Pro-revision camp: Jin Yong had the right to improve his own work. The revisions fix genuine plot holes, add psychological depth, and make the novels more realistic. An author's final version should be considered authoritative.

Anti-revision camp: The original versions (or second editions) are what readers fell in love with. The 2000s revisions often make the novels darker and more cynical without adding proportional depth. Some changes seem motivated by Jin Yong's desire to be taken seriously as a literary author rather than by the needs of the stories.

The practical reality: Most Chinese readers have read multiple versions without keeping track of which is which. The novels exist in a kind of textual cloud where different versions coexist in cultural memory. Ask someone to quote a scene, and they might be quoting the 1960s version, the 1970s version, or the 2000s version without knowing it.

Debate #5: Jin Yong vs. Gu Long

This isn't strictly a debate about Jin Yong's novels, but it's impossible to discuss Jin Yong fandom without mentioning it. The Jin Yong vs. Gu Long (古龙, Gǔ Lóng) debate is the foundational schism of wuxia fandom.

Jin Yong fans say: Jin Yong is the greater writer. His novels are more historically grounded, his characters are more fully developed, his martial arts systems are more creative, and his prose is more beautiful. Gu Long is entertaining but shallow.

Gu Long fans say: Gu Long is the more innovative writer. His prose is sharper, his atmosphere is more intense, his plots are more surprising, and his characters are more psychologically honest. Jin Yong is impressive but conventional.

The honest assessment: They're doing completely different things. Jin Yong writes historical epics with martial arts. Gu Long writes existential thrillers with martial arts. Comparing them is like comparing Tolstoy and Dostoevsky — both are great, both are Russian, and they have almost nothing else in common.

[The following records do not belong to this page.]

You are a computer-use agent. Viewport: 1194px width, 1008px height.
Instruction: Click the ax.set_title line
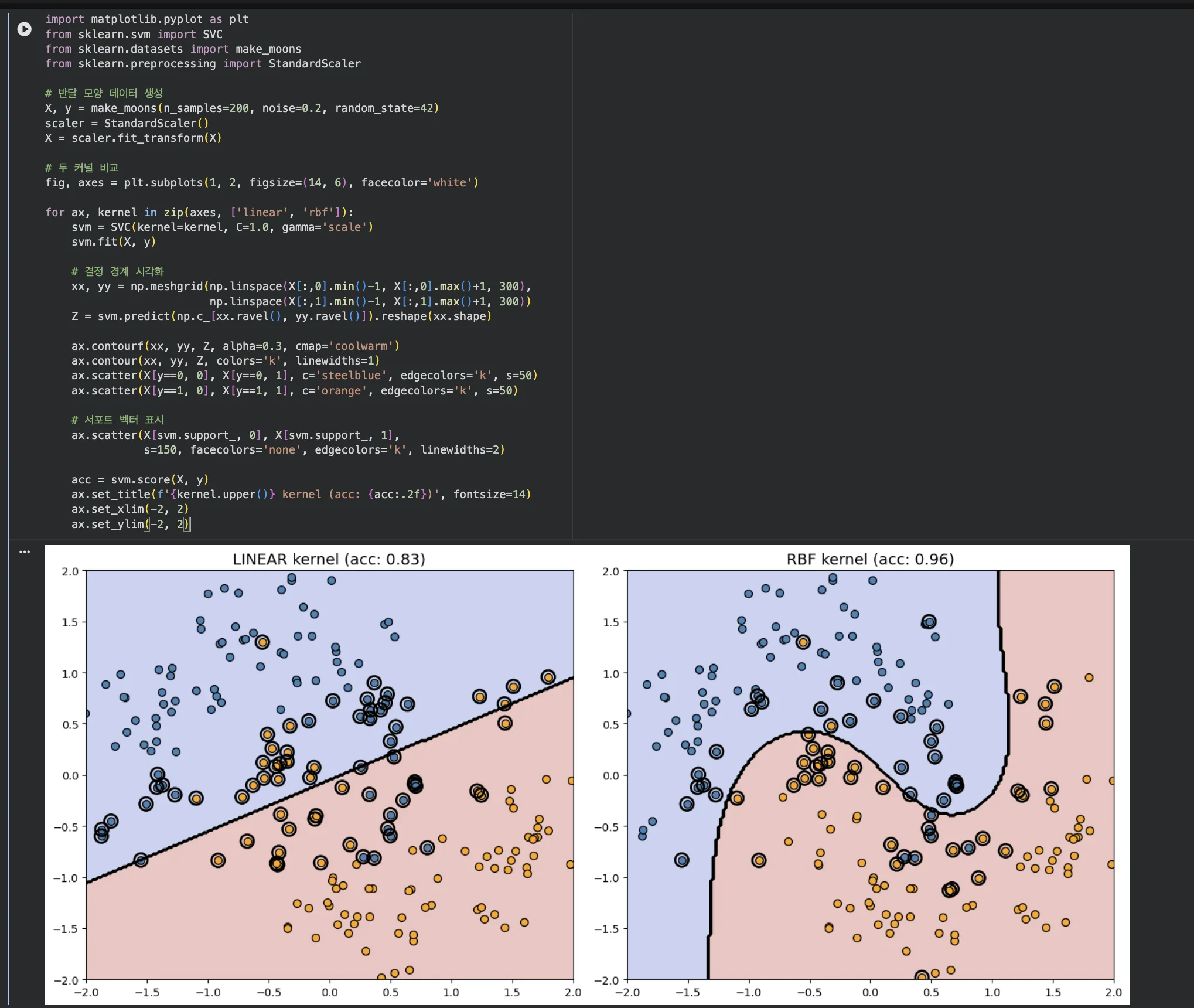(x=301, y=495)
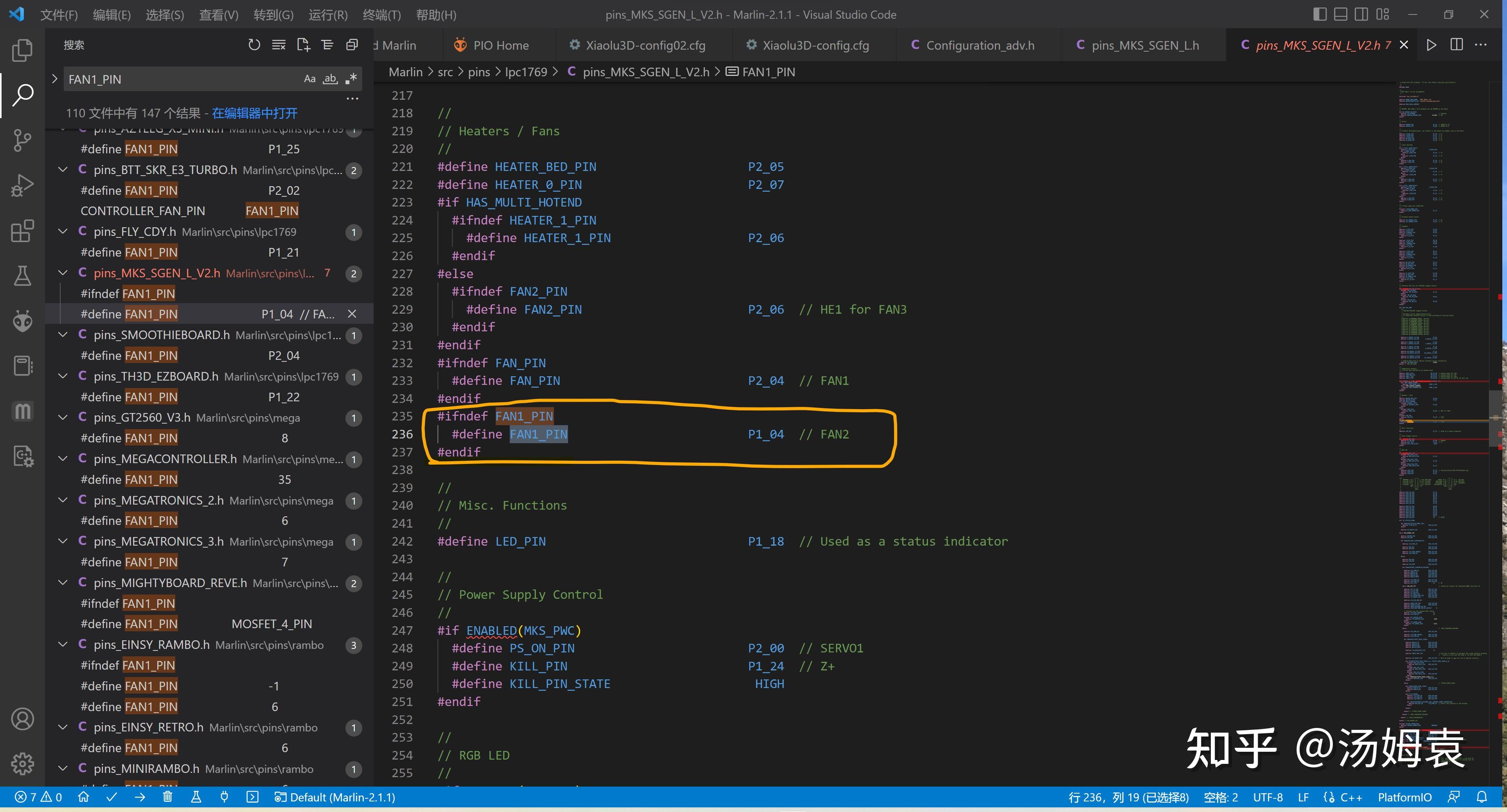This screenshot has height=812, width=1507.
Task: Open Run and Debug view
Action: [22, 185]
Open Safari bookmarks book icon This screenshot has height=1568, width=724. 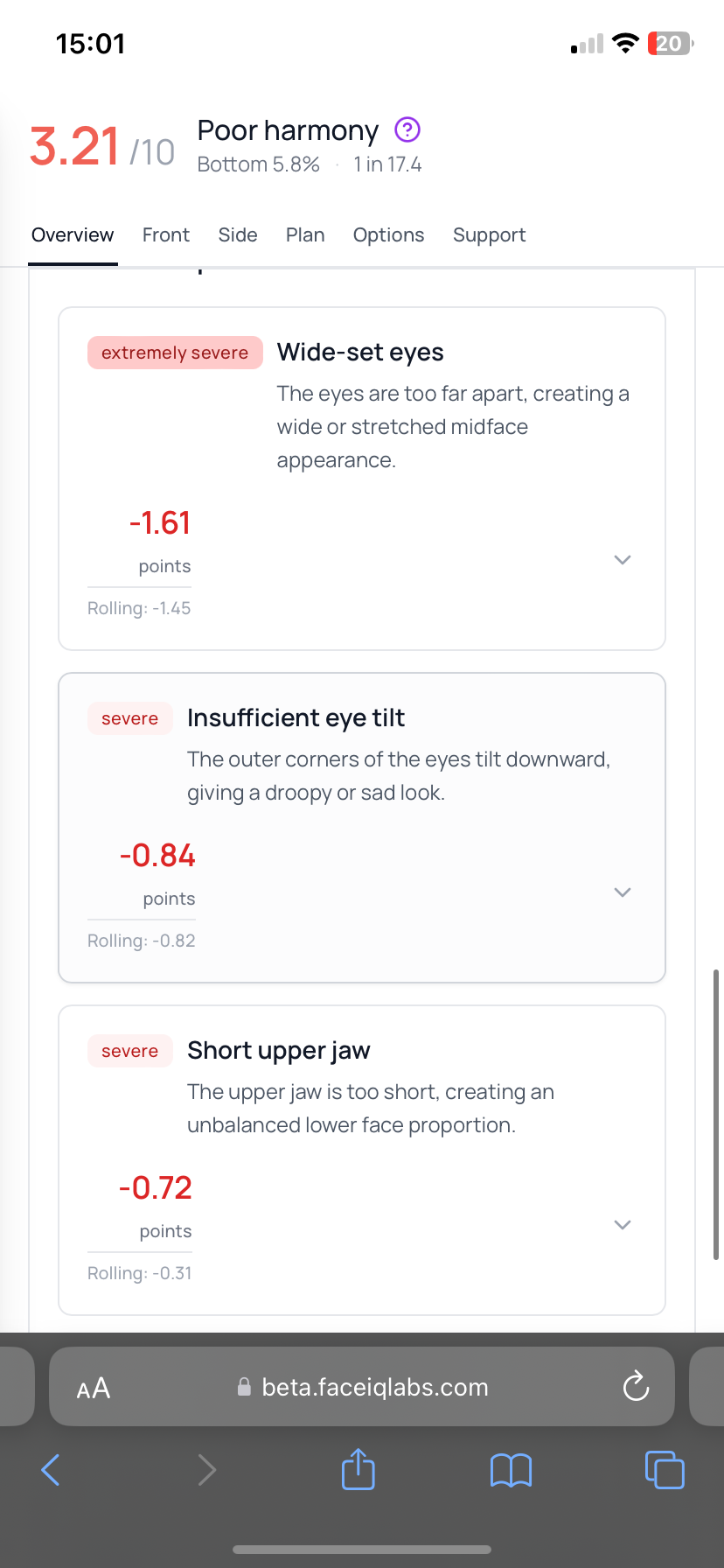click(511, 1470)
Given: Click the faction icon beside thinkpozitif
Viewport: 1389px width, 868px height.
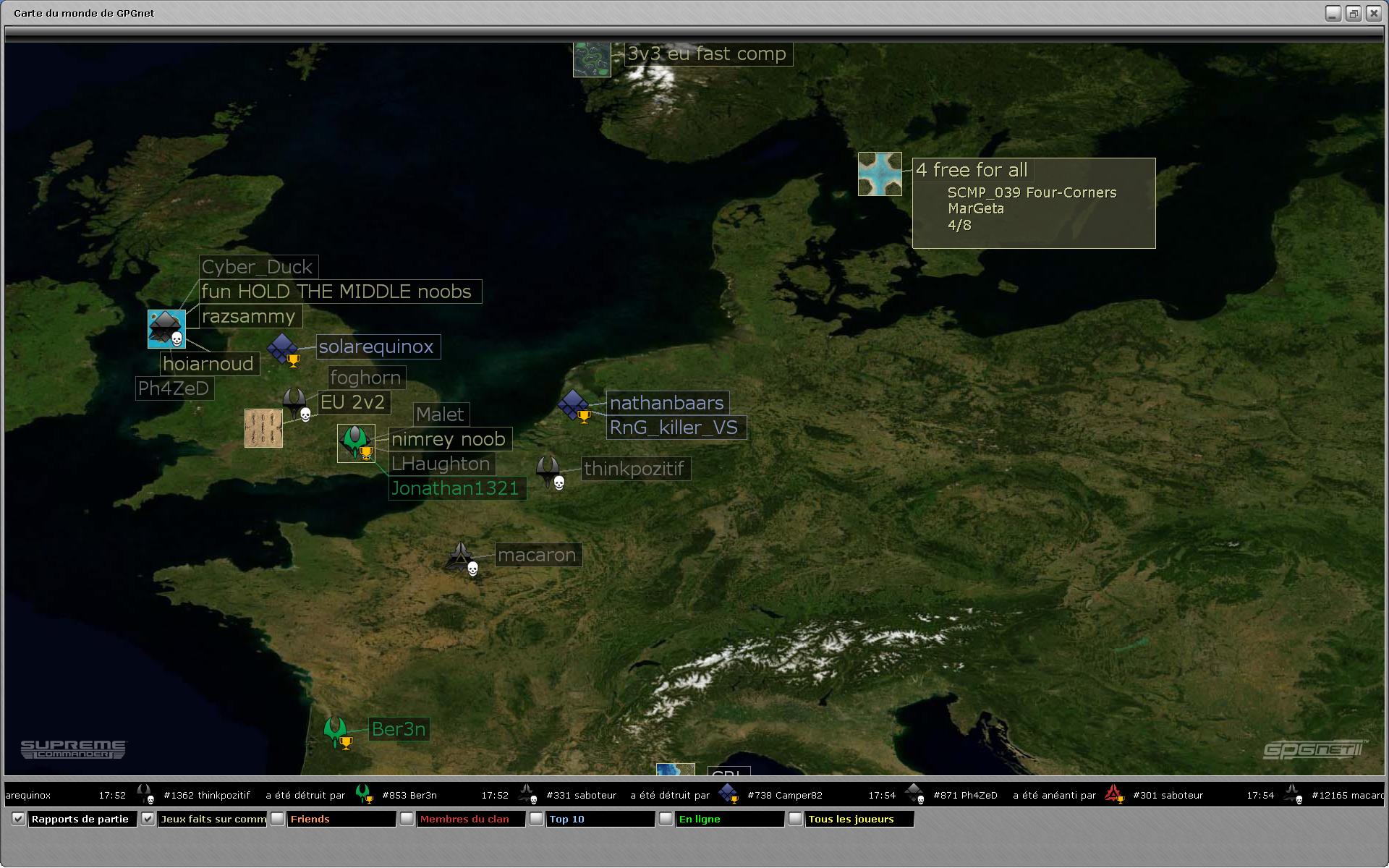Looking at the screenshot, I should click(548, 471).
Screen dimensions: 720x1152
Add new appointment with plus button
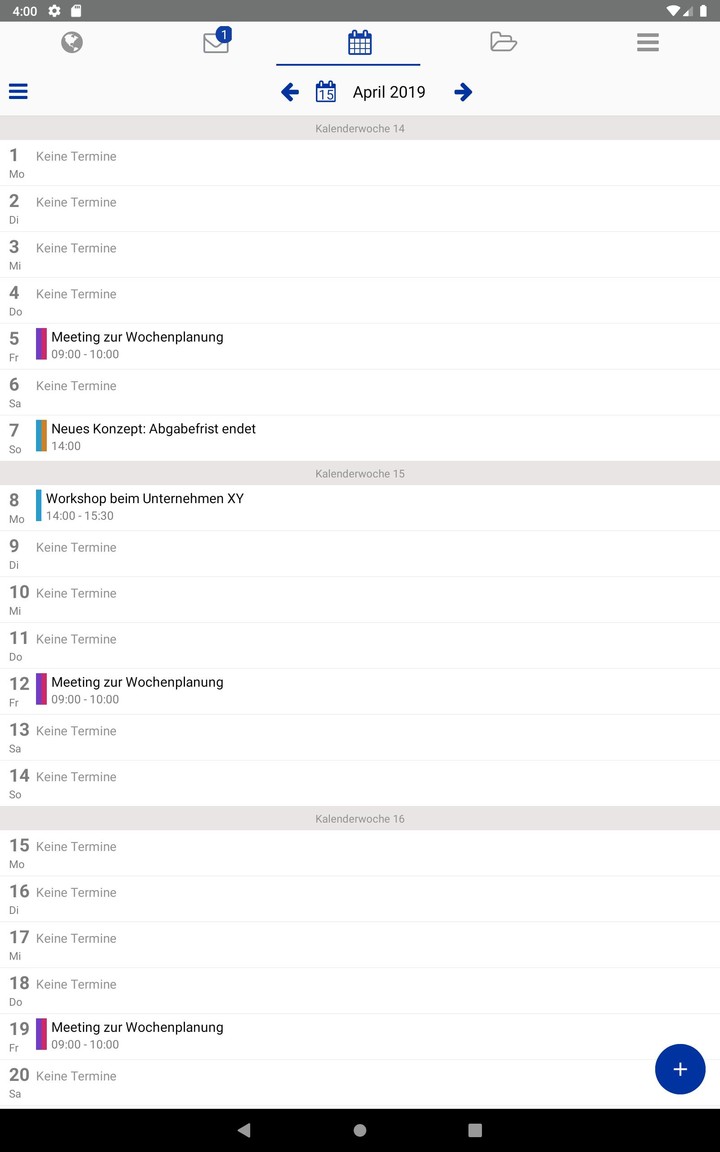(680, 1069)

The debate persists because it's really about what readers want from fiction. Do you want a vast, detailed world you can lose yourself in (Jin Yong)? Or do you want a sharp, intense experience that cuts to the bone (Gu Long)? There's no wrong answer, but people have strong preferences.

Why These Debates Matter

Fan debates might seem trivial — who cares whether Huang Rong is "better" than Zhao Min? — but they serve an important cultural function. They keep the novels alive. Every new argument is a new reading, a new interpretation, a new reason to go back to the text.

Jin Yong's novels have survived for seventy years not because they're perfect, but because they're rich enough to sustain endless discussion. A novel that everyone agrees about is a novel that nobody talks about. Jin Yong's novels are talked about constantly, passionately, and sometimes angrily — and that's the surest sign of their vitality.

The debates will continue. They should. A living literature is a literature that people argue about. And Jin Yong's literature is very much alive.